[ACTIVITY LIST]:
(a) Reproduce the passage from the text about Lord Kelvin between "Every day I" and "work before him.", inclusive, without altering anything.
(b) Answer these questions using the text about Lord Kelvin:
(i) In which park does Kelvin's statue sit in Glasgow?
(ii) In what year was Kelvin born?
(iii) Which other scientist shares with Kelvin the honor of giving his name to an SI base unit?

+++ TEXT FOR ANALYSIS +++

Archives for the month of: September, 2012


Every day I walk past Lord Kelvin’s statue.  I did this for years in Glasgow, where his statue sits in Kelvingrove Park and now I do it in Belfast, where his statue stands in the city’s Botanic Gardens.   Both cities claim him as their own – he was born in one and achieved greatness in the other. In Belfast he stands; in Glasgow he is allowed to sit.  But, in both cities his head is bowed as he looks down at the work before him.

Kelvin was born William Thomson in Belfast in 1824 and moved with his family to Glasgow as a child.  He had been home-schooled, but continued his education more formally in Glasgow and then Cambridge.  He was a Physicist, or rather a Natural Philosopher, who claimed that “Mathematics is the only true metaphysics”.  He worked on thermodynamics as well as being instrumental in the laying of the transatlantic telegraph cable.   Theoretical and practical in equal measure, he was first knighted by Queen Victoria and then ennobled.   At the end he was buried in Westminster Abbey close to the grave of Sir Isaac Newton.  And, if that was not enough to secure his celebrity status in the physics hall of fame, his greatest honour was still to come.  In recognition of his work on temperature and his realisation that there was a lower and absolute limit to temperature,  the base SI unit of temperature was named the kelvin, some fifty years after his death. There are seven base units in the SI system and all others are derived from these.  The newton, the hertz, the pascal and the many other units named after the greatest scientists of the day are derived units.  Kelvin shares his base unit honour with only one other scientist, André-Marie Ampère, who gave his name to the SI base unit of electrical current.

+++ DATASET +++

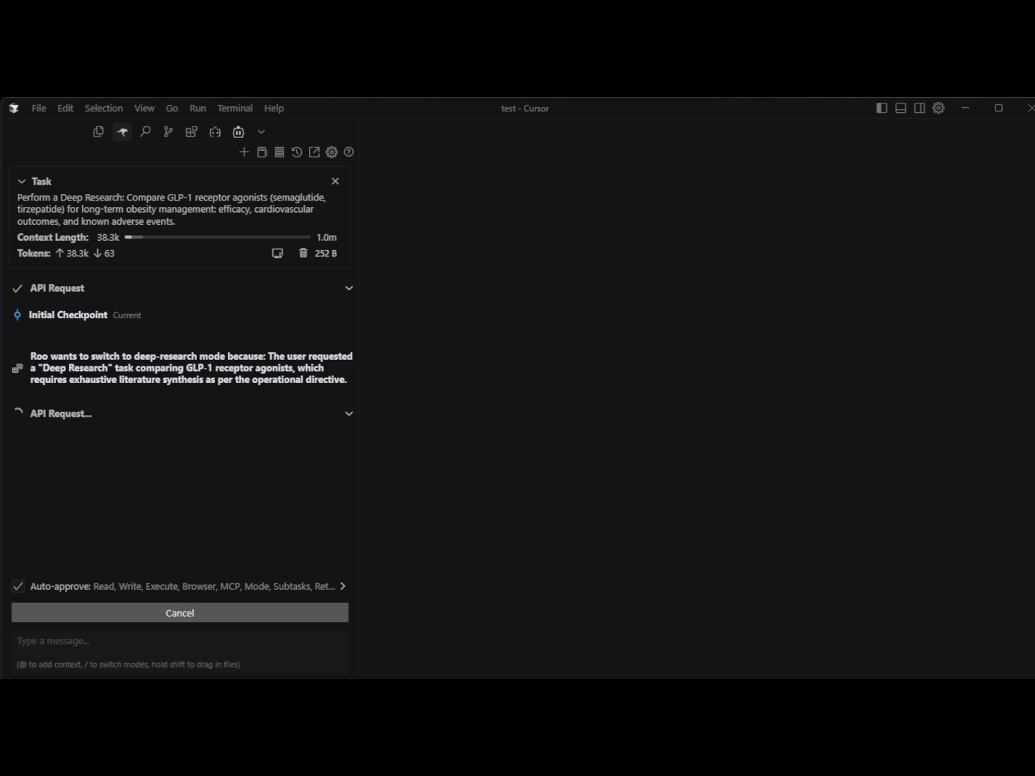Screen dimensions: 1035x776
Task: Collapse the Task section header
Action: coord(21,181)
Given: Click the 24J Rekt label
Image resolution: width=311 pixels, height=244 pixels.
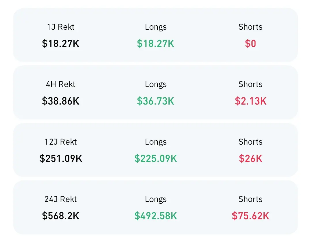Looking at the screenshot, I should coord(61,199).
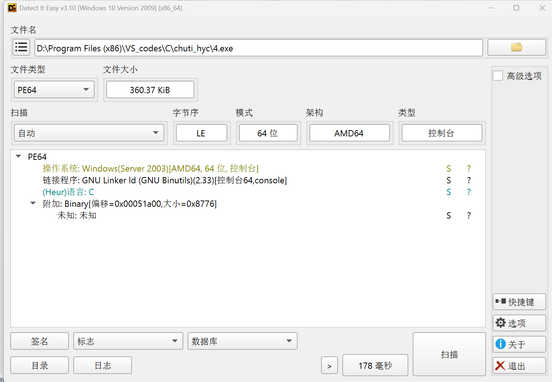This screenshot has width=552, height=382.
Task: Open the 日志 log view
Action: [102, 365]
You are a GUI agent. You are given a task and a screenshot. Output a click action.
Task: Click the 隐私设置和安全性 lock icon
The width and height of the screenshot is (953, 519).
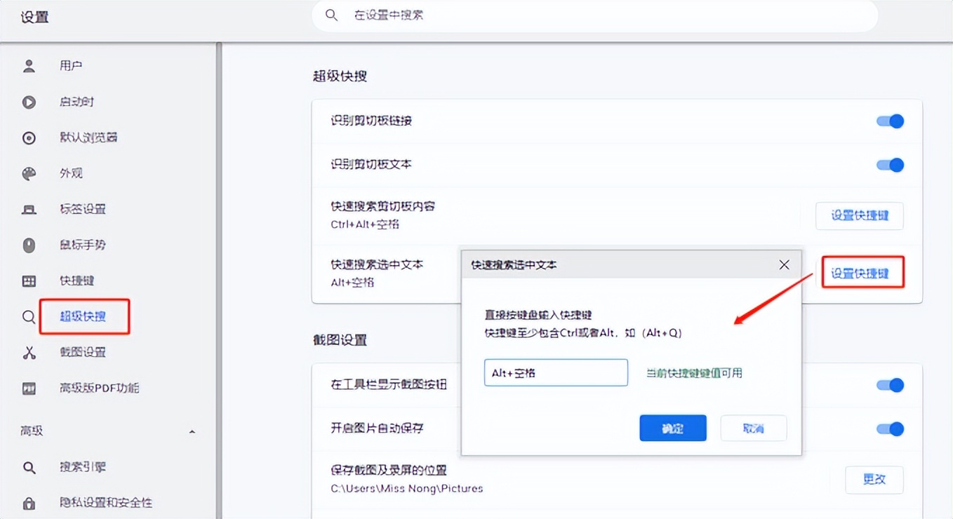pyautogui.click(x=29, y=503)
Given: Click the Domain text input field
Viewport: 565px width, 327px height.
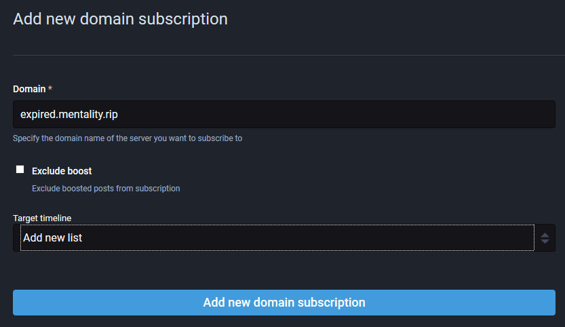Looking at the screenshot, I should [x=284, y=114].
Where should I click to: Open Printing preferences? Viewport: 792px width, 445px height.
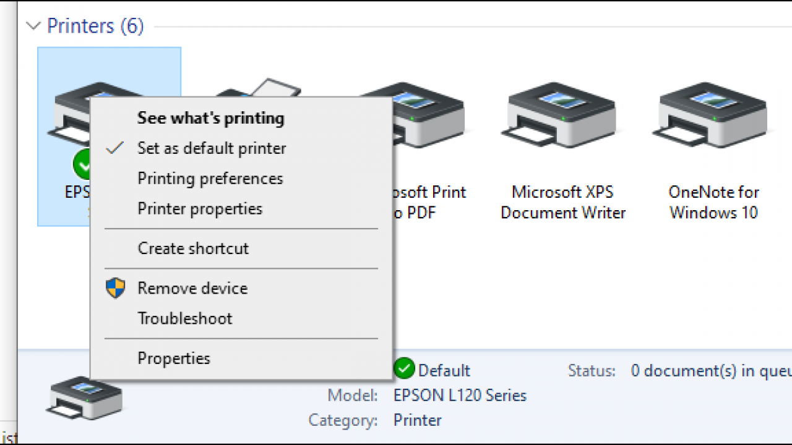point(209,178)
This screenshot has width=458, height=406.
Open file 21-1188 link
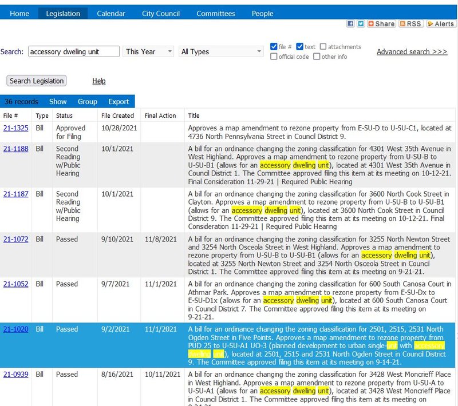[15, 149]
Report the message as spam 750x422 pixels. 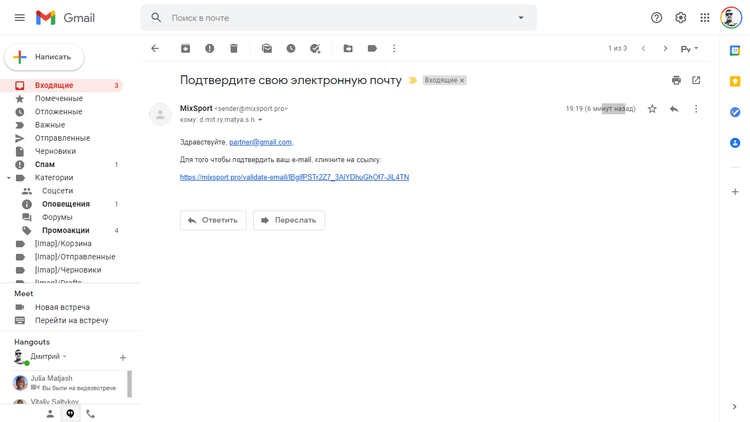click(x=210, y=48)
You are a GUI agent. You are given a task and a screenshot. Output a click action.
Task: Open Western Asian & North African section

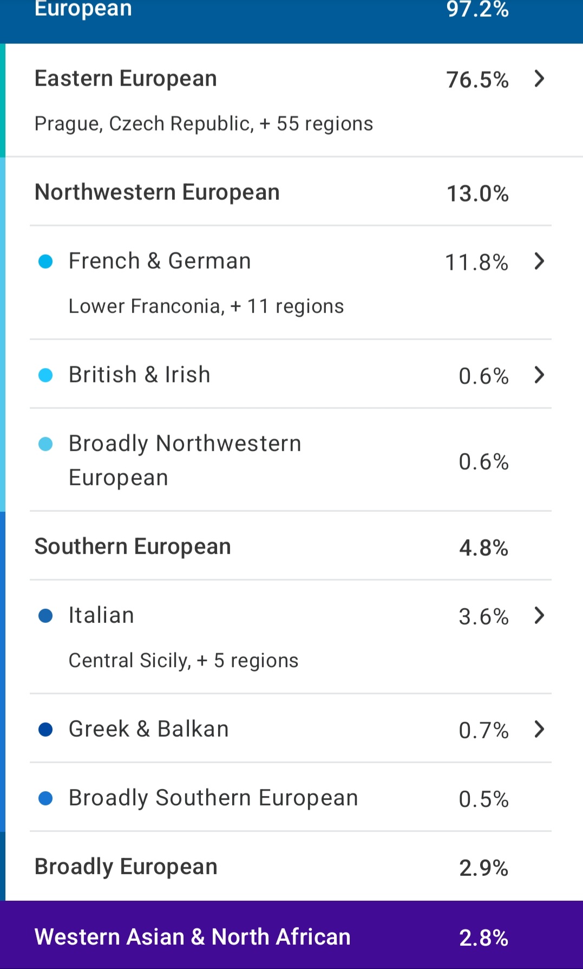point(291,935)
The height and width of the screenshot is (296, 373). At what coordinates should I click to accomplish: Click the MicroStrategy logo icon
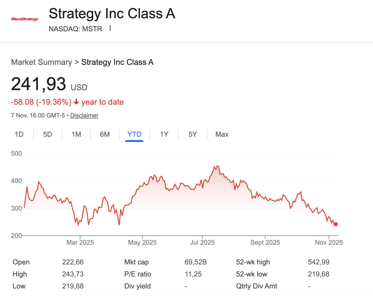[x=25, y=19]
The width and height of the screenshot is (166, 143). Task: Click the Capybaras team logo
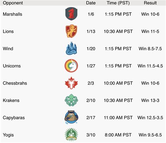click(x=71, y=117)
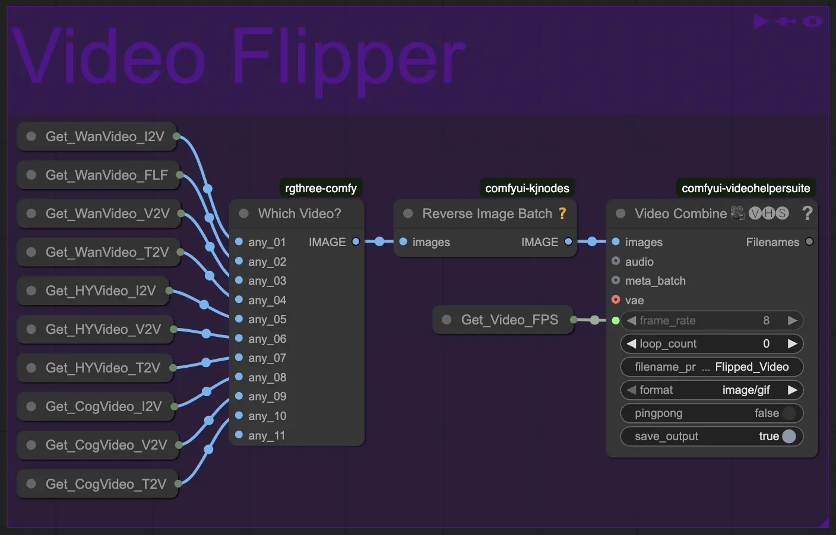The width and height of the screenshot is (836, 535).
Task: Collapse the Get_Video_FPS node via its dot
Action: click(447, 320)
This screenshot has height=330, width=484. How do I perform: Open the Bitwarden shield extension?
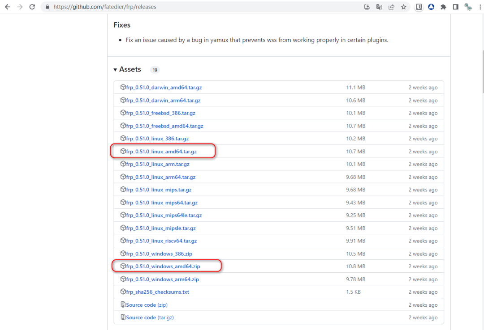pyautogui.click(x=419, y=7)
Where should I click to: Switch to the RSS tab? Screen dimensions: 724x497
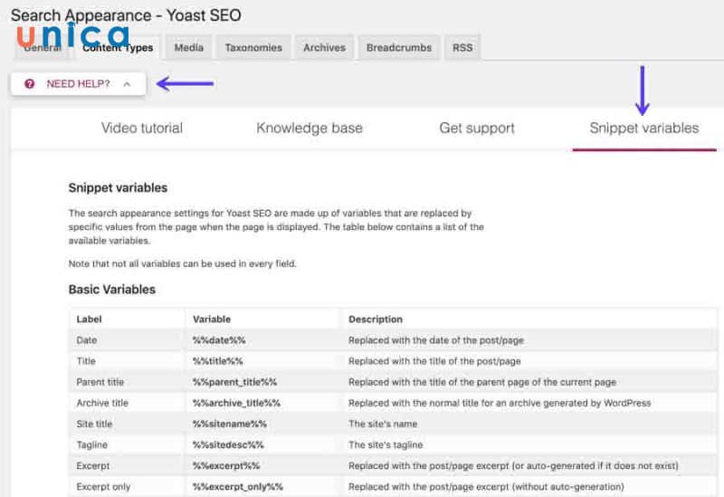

+++

[PER-TASK OUTPUTS]:
(a)
Every day I walk past Lord Kelvin’s statue.  I did this for years in Glasgow, where his statue sits in Kelvingrove Park and now I do it in Belfast, where his statue stands in the city’s Botanic Gardens.   Both cities claim him as their own – he was born in one and achieved greatness in the other. In Belfast he stands; in Glasgow he is allowed to sit.  But, in both cities his head is bowed as he looks down at the work before him.

(b)
(i) Kelvingrove Park
(ii) 1824
(iii) André-Marie Ampère